Friday, September 19, 2008

The new Taliban

Readers will likely recall Globe and Mail reporter Graeme Smith's investigation into the Taliban earlier this year. Through numerous interviews with Taliban fighters, Smith was able to provide a sketch of a typical insurgent. Motivated to join the insurgency by attacks on family and neighbors, not highly ideological nor even showing any deep commitment to Taliban leader Mullah Omar, those interviewed showed a surprising side of the Taliban.

In The Telegraph Alex Thompson writes of cameraman Mehran Bozorgnia's visit to a Taliban encampment:

New breed of Taliban replaces old guard

Mehran Bozorgnia, a cameraman working for Channel 4 News, spent time with the Taliban in Kandahar in southern Afghanistan to discover this new breed...

Inside, it turned out to be the former home of Mullah Dadullah, the Mujahideen-turned-Taliban commander, killed by Nato forces (including Britain's Special Boat Service) last year. The house is still a command centre for "the Taliban". But that word is starting to lose meaning...

They soon demonstrated gruesome beheading videos on their state-of-the-art mobiles to establish their credentials...

And there was no evidence here of hordes crossing the frontier from Pakistan. To a man they were Afghan. The sole foreigner, Aftab Panjabi, a former Pakistan Army officer, took a dozen Talibs through the art of firing an AK47 accurately.
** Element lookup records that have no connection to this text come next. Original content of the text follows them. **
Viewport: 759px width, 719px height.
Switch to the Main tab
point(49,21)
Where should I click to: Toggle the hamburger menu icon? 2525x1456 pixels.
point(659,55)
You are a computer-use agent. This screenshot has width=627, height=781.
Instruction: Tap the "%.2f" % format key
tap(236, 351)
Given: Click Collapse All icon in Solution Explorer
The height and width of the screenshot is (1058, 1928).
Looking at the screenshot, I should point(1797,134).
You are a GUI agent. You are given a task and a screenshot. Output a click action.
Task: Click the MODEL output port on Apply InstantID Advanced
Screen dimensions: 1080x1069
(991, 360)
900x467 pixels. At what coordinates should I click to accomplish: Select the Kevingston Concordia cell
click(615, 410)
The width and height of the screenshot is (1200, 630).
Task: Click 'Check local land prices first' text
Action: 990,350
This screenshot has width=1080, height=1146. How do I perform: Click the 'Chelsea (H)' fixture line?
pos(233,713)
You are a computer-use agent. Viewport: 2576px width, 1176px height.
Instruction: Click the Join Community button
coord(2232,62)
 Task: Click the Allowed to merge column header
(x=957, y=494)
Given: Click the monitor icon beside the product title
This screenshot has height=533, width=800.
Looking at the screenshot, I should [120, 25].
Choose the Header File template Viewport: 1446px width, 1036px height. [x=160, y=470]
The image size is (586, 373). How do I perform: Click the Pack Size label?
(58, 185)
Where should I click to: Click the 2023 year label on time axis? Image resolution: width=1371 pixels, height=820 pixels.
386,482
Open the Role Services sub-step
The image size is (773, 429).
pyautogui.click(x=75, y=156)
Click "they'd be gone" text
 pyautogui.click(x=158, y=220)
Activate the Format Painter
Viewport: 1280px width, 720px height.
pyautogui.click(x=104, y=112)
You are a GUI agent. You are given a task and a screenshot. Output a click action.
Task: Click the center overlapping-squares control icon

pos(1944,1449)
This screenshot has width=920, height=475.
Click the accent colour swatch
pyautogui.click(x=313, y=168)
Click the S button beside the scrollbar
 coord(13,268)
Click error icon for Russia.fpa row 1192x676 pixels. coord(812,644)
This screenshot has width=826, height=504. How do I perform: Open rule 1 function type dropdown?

They were candid about their motives. There was no chat of Mullah Omar...

In modern terms they feel nothing has changed. They see a country mired in corruption...

By night they liked nothing more than a drop (or three) of whisky - though did not drink in front of a camera.

By day they encouraged locals to bet on the local sport of ram-fighting, laying money on which horned headbutter stuns its opponent the quickest. The Taliban who overtook this country more than a decade ago would have blanched.

They appeared equally happy to be filmed at a local wedding where - heaven forefend - a local band whacked out traditional Pashtun party tunes. The drum and keyboard combo need not have worried about the Mullah sending in goons to silence them. There is more, much more to the modern Taliban than brain-washed kids coming in from Pakistani madrassa schools, strapped up with explosives.

Of course they exist. But so do these new-style Afghan Talibs. Changed lifestyles and changed military tactics too. They happily showed off their stash of Afghan police and army uniforms. They discussed how they infiltrate local security forces. So they know when, where and how they will move. It's all about intelligence, ambush technology - not the costly frontal assaults of old.

As if to prove that, they supplied a video of them using the main Kabul-Kandahar highway as cover for rocketing a nearby compound. Daylight, brazen, confident - they moved almost leisurely, firing from the road. The traffic barely slowed. And what can Nato do - strafe Afghanistan's equivalent of the M1 motorway? ...

In all of this, an urgent lesson for Nato: these local, Afghan fighters enjoy real support. It is simply wrong to say it is just coercion and terror. Just like the Mujahideen did. Indeed, on this evidence the so-called Taliban might be changing into something far more like the Mujahideen than the madrassa-produced Pakistani Taliban.

Have Nato allowed themselves to become the new Russians? Many an Afghan would say yes. (link)
The New York Times recently quoted Spanish diplomat Francesc Vendrell who has eight years experience in Afghanistan:
While only a minority of Pashtuns actively support the Taliban, he said, most Pashtuns “are sitting on the fence to see who is going to be the winner."